First question!

Gentle Reader ExGeeEye asks: “What does it mean ‘working out with a water bag’?”

Excellent question.

Bugscuffle County does not supply our inmates with weight equipment.

Matter-of-fact, we don’t supply much more than a basketball and a couple of racquet balls.

Inmates, however, are nothing if not adaptable. Given half a chance they steal garbage bags, fill them full of water from the showers, and use those in improvised weight routines.

Given that one gallon of water weights eight pounds, a 33-gallon garbage bag can be a fairly significant amount of weight.

Voila! “Water bag”.

LawDog

This seems to be going well.
Well, maybe one a day.

11 thoughts on “First question!”

  1. How do ink and needles get in? Never mind tobacco or other intoxicants.

    Explains why the drug 'war' isn't going so well if a jail can't keep that stuff out.

    Jesse J. in South Texas

  2. I do not know about Lawdog's Facility But they can buy Sewing kits and pens in our Facility Viola Tattoo material

  3. I saw a show on prison tattoos a few years ago and they showed an improvised tattoo gun. It was made from a cassette player motor, an eraser from a pencil, a piece of guitar string, some wood scraps, and a few bits of tape to hold it together.
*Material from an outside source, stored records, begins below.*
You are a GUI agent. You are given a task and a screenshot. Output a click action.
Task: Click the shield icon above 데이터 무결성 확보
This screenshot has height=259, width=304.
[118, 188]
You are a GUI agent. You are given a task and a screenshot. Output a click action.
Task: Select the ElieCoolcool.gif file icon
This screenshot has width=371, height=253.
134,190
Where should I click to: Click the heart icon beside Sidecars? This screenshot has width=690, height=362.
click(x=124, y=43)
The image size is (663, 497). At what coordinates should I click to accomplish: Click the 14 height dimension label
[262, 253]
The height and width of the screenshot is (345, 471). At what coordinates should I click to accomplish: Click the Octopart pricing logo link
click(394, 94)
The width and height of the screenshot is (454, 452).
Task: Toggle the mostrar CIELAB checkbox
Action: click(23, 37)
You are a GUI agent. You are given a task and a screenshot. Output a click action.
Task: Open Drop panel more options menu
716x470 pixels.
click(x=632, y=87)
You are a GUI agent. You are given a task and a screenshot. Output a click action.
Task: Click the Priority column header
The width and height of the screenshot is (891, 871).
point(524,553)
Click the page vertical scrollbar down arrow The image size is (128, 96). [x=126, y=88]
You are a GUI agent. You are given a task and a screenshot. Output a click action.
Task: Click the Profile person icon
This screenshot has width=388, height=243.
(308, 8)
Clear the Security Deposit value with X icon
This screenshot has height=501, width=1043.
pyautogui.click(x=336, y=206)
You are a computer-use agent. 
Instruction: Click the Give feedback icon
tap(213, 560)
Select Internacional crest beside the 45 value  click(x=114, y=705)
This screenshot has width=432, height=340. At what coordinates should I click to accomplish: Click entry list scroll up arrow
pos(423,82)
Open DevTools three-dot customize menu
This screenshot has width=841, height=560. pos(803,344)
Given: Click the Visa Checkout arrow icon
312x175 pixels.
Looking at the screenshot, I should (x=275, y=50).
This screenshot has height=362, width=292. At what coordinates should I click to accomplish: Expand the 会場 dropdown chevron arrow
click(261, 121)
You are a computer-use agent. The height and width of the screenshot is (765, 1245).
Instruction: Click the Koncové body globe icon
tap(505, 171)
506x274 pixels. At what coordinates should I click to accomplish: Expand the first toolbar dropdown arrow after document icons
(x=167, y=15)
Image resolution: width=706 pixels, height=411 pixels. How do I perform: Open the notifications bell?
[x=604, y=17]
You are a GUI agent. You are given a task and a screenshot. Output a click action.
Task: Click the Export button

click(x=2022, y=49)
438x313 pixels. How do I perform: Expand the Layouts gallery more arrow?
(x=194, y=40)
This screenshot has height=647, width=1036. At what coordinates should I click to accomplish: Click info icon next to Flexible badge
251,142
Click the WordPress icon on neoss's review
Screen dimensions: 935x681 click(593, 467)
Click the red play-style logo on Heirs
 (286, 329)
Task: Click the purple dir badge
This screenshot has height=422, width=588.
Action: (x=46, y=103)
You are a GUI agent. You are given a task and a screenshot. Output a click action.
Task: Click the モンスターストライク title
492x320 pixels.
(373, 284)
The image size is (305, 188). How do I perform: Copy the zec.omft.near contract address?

    I don't remember what kind of facility it was though. Might have been a federal pen, but it seemed strange to me that a guest could have a cassette player or a guitar. I suppose they could have been smuggled in.

  4. Jail tat pens can be made out of such things as already mentioned, but can also be as simple as a staple stuck through a pencil's eraser and another pencil to 'strike' the pinned one and Bic ballpoint pen ink.

    Most of the tatkits my husband and I saw in our Lock-up, babysitter, careers were staples that were melted or tied (pesky loose threads came in handy somewhere) into the non-bristle end of jail issue toothbrushes.

    After that, all you really needed was a ballpoint pen (ink), spit (water, if trying to be sanitary), and a little bit of ash – any type would do – and a "artist" and a willingness to sit through hours of rather painful "tapping" and – BINGO!

    "Look, ma! I gots me a new Tat! Ain't it purty?"

  5. Thanks.

    Seems to me push-ups, pull-ups (given a proper horizontal support), sit-ups , and variations thereof would be more effective, safer, and less likely to cause official interference than mucking about with non-standard equipment.

    However, I suppose this in one more instance of there not being a surfeit of common sense among the population described.

  6. I'm fortunate to work in a "newer" jail facility, and we don't allow the inmates to own any electronics. So in order to make tattoos, they use staples as the needles and they will attach them to the end of an ink pen barrel in some fashion.

    The ink can be made of many items. I have seen inmates use melted checker pieces, charcoal from something burnt to a crisp in the microwave, and even the actual ink from an ink pen. (They are only allowed blue ink pens for this reason.)

  7. To the previous anonymous, the Dog's recollection is better than yours. Water is 0.9979955 g/mL at 21 C (70 degrees F). You can do the unit conversions on your own, but the answer is 8.328676 lb./gal. at 70F.

    Even at 100C, water weighs ~7.9lb/gal.

  8. I'm surprised garbage bags can hold the weight of 33 gallons of water.

  9. Most agencies get the industrial pack of "cheap" trash bags. Thus, they don't always successfully carry 33 pounds of water.

    But inmates have a way of getting around this.

    At my agency, inmates will often place their water bag inside of their laundry bag or their property bag (we replaced their property bins with cloth net bags) in order to make it last longer.

    On top of that, inmates can get creative in making handles using rolled up newspaper or magazines, and some of those handles are even given finished grips by using socks.